- [Directions]: Whichever lines of the entries hold the word "computer" should be identified and copied.
-- Provided data follows --
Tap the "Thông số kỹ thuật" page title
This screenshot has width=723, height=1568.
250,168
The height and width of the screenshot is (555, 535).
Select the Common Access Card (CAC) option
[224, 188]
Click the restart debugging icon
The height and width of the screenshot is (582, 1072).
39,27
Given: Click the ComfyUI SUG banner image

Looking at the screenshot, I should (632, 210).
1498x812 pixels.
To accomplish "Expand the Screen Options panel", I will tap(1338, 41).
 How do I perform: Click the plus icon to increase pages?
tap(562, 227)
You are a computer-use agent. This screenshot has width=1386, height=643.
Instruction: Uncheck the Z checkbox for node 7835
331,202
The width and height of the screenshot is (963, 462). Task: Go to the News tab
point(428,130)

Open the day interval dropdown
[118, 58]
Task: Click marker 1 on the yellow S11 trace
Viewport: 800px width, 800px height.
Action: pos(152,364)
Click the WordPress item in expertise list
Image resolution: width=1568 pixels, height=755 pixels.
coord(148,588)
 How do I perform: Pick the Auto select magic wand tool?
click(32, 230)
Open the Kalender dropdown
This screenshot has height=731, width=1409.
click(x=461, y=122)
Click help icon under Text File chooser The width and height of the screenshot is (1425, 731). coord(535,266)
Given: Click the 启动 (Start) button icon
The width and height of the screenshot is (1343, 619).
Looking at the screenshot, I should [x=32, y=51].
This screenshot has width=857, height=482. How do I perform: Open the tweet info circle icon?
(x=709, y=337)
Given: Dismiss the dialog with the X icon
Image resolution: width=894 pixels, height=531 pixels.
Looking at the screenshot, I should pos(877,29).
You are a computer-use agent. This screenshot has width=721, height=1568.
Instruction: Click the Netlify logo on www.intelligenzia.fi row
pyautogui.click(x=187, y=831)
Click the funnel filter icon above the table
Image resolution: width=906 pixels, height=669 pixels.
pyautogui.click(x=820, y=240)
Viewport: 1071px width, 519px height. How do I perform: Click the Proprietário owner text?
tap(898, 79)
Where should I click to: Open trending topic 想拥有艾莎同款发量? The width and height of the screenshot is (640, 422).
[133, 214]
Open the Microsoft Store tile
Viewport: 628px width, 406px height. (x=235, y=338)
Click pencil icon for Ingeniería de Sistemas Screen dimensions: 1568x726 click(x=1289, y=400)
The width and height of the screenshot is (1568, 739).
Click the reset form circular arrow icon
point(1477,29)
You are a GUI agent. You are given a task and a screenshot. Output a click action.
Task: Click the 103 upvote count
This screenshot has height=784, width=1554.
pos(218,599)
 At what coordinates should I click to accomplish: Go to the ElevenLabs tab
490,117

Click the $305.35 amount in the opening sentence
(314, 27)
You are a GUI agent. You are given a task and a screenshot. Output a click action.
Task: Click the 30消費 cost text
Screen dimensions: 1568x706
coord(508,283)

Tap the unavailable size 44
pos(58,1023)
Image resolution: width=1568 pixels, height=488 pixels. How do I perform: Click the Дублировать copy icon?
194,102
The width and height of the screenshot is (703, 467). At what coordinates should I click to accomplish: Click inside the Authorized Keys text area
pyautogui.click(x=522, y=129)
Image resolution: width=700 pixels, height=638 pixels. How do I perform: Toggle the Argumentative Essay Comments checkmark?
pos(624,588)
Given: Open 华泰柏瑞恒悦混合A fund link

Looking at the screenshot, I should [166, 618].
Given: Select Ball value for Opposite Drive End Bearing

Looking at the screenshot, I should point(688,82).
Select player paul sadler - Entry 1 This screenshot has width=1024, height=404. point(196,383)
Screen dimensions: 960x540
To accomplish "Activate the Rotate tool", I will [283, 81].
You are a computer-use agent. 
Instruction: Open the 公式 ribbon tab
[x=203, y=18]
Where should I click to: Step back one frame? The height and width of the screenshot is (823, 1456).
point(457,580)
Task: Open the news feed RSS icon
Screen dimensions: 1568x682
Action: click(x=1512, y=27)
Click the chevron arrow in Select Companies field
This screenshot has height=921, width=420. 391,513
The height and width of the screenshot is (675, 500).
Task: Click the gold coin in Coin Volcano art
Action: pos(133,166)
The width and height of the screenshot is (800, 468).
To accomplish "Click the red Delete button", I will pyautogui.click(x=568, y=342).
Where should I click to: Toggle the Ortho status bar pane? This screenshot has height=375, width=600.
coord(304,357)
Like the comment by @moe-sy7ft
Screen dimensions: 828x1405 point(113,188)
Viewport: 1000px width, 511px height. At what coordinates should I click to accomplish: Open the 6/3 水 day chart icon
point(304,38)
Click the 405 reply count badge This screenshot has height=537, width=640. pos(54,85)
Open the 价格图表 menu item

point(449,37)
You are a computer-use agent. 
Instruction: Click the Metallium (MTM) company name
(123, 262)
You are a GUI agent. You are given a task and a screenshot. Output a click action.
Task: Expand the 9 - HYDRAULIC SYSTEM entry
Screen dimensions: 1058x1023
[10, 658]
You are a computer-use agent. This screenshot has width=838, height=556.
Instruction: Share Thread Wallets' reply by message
-- Provided data concluded --
- [Answer section]:
You are a computer-use agent. This screenshot has width=1386, height=643.
You are a computer-use agent. This screenshot has width=721, height=1568.
You are a computer-use agent. 
You are a computer-use agent. 
You are a computer-use agent. This screenshot has width=838, height=556.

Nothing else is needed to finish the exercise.